WHAT THE TASK REQUIRES:
Extract every line below that contains the string "section".

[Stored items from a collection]
[START]
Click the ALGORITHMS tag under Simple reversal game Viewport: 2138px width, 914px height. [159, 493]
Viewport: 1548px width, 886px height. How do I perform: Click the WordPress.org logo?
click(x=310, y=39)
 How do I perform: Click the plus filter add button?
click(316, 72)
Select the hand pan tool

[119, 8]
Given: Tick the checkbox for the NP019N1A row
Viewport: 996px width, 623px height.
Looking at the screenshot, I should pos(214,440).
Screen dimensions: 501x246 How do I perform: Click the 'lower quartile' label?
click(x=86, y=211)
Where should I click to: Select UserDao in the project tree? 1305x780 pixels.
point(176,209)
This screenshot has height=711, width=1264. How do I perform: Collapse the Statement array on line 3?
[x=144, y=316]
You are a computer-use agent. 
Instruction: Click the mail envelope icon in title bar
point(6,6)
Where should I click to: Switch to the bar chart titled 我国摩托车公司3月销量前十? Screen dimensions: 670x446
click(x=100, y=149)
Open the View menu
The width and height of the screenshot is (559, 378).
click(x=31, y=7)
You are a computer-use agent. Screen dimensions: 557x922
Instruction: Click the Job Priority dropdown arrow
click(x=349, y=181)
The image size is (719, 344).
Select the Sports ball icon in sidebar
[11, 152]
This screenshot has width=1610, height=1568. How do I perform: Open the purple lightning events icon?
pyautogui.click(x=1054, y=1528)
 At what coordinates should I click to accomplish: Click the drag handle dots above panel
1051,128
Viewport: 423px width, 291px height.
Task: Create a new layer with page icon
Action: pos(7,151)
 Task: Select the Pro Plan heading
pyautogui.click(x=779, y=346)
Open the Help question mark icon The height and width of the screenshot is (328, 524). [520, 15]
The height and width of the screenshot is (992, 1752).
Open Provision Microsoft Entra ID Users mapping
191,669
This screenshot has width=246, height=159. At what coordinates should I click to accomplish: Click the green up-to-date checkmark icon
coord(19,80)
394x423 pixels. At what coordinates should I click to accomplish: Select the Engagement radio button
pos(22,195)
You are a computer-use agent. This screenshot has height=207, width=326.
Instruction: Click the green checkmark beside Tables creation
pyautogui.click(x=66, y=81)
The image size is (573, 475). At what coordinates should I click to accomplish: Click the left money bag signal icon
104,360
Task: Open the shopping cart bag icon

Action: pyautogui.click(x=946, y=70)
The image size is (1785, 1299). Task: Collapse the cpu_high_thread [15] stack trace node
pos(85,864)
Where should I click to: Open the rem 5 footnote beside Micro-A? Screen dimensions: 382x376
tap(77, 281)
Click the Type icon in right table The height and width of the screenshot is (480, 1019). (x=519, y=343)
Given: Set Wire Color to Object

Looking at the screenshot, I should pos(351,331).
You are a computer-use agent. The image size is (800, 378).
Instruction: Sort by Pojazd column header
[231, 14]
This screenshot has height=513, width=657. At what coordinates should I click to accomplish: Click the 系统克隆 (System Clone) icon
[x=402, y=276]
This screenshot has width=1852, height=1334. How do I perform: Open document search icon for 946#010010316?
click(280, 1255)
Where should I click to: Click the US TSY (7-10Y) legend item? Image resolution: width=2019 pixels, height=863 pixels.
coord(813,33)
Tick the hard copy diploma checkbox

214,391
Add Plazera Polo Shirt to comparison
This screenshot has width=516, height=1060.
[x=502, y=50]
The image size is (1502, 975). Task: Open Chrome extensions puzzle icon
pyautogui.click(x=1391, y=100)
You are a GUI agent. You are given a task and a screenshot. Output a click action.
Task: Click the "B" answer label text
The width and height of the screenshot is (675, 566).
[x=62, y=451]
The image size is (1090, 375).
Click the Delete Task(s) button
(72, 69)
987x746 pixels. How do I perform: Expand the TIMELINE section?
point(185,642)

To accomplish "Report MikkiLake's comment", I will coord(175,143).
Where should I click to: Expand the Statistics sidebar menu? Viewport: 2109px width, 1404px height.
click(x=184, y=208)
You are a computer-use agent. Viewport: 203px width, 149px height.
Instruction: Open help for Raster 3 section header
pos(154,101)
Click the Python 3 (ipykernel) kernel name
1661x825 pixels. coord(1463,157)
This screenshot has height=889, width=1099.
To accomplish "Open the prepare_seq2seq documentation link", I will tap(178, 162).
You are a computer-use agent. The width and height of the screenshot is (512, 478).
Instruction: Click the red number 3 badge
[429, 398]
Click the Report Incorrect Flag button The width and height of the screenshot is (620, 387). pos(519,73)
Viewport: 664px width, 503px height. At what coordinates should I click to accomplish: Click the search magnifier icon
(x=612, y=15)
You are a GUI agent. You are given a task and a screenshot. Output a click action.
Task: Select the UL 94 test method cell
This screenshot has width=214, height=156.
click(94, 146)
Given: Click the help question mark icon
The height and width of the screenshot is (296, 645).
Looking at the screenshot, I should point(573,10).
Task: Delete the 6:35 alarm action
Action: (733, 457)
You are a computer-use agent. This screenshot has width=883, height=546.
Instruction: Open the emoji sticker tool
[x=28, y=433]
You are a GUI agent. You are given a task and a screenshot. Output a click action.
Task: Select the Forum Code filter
[END]
SOLUTION TO THIS PROBLEM:
987x746 pixels. How do I perform: Expand the TIMELINE section?
Instruction: Open help for Raster 3 section header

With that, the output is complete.